Can’t believe I’ve never explored Little Orme before yesterday. It’s much nicer than Great Orme GW/NW-070. But no reference of course!
I read quite a bit of Whillans’ and Bonnington’s writing back in the seventies, but mountaineering was never more than a theoretical interest. Scrambling is OK, but go past a certain point and the vertigo hits me. Always enjoyed walking up hills occasionally, though, so I guess that came before the radio.
I remember as a small child seeing the odd bit of climbing in feature films and it, being in a film, meant it was often dramatic and full of tension. Then I remember the amazing live OB the BBC did from The Old Man of Hoy as it was climbed for the second time in July 1967. OT: It’s worth reading up just how incredibly involved it was to send live video from Hoy to I think Glasgow where it could be carried over the existing networks. 9 separate uWave links, all Klystrons and such, huge generators and mobile towers to be got to remote parts of Scotland. Nearly 60 years later it’s hard work driving to some of these places so then it would be much more “fun”. I was glued to this watching them make their way up. Till I realised it took a long time to do not much. Now that’s because never having done it, I don’t know what’s involved.
But since then I’ve never had the desire to climb, with or without ropes, up cliffs or whatever. Now I have seen some amazing examples of physical strength and agility and amazing views of people apparently glued to rocks like Spiderman. It’s just not for me. And it’s not helped by a certain skit from 1969 by a certain G. Chapman and J. Cleese. Possibly one of the most accurate yet silly parodies there are.
Whether you are climber or not, you have to admit it’s a nearly perfect parody.
I used to shy away from all forms of exposure when walking but having done the bad step on Quinag last October maybe I’m cured. Especially as I had to do it both down and up. I think it was worse going up. Still, a reason for bonus chocolate to calm the nerves!
As I mentioned before, hillwalking and radio have always been things, right back to the pre-4 ages that are before when memories generally start! I remember getting a clock radio for my 8th birthday and being thrilled to be able to find BBC Radio Manchester, Piccadilly Radio and Radio Luxembourg on it. I remember listening to The Grumbleweeds on Radio 2 on a Bang & Olufssen portable with my mum and dad on camping holidays in West Wales in the 70s. The same holidays on which I would hike public footpaths all day with my mum. Back at home, my dad took me for early morning expeditions up Teggs Nose and Shutlingsloe.
In pure amateur radio terms, I guess the radio came first. I was licensed in 2001 aged 30, and discovered SOTA in 2002 aged 32. Jimmy @M0HGY had been tagging along on all my hikes until he got licensed in 2005, so I suppose the walking came first for him!
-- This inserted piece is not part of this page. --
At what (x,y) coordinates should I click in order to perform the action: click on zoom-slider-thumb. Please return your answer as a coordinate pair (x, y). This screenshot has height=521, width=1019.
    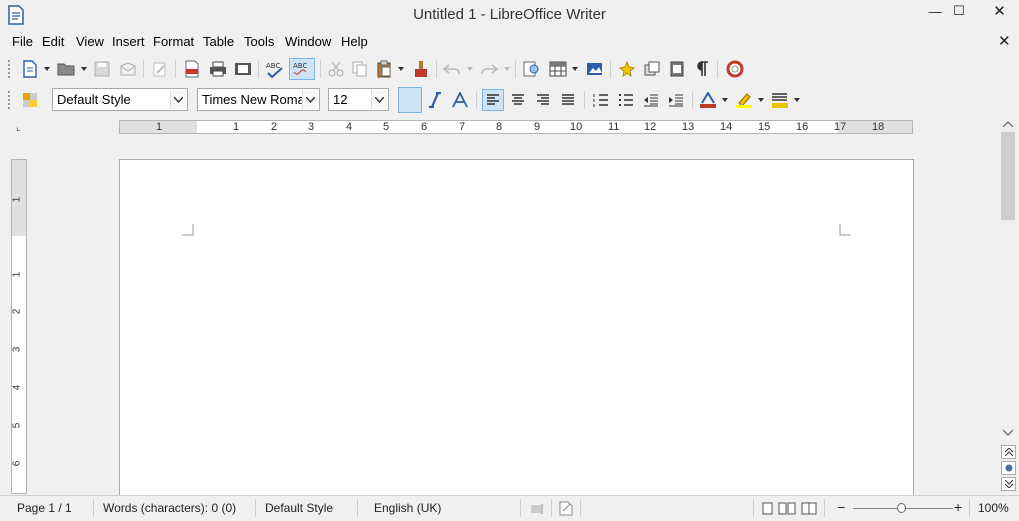
    Looking at the image, I should click on (902, 508).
That all said, for a decade or so before SOTA and amateur radio came into my life, I had been taking my radio hobby into the hills several times every week. I was driving up to high points with a good take-off to listen for DX FM broadcast stations (community stations, pirates from Dublin or Birmingham etc). I then started taking a portable short wave receiver out with me and stringing bits of wire from my car to a footpath signpost and trying to RX DX broadcast and amateur stations - Antarctica, South America, USA etc.
When Alan @M1EYO (SOTA’s 1st ever Mountain Goat) contacted me to tell me about SOTA, it seemed such a natural thing for me to do - a mere variation on what I had already been doing for nearly half my life! But that’s when I started learning about how to do hillwalking properly, and how to do amateur radio properly!
Whether or not the step on the (easier) South ridge of Tryfan counts as a “bad” step, I doubt - but nonetheless it was bad enough for me (in the down direction) to know that I am not cured!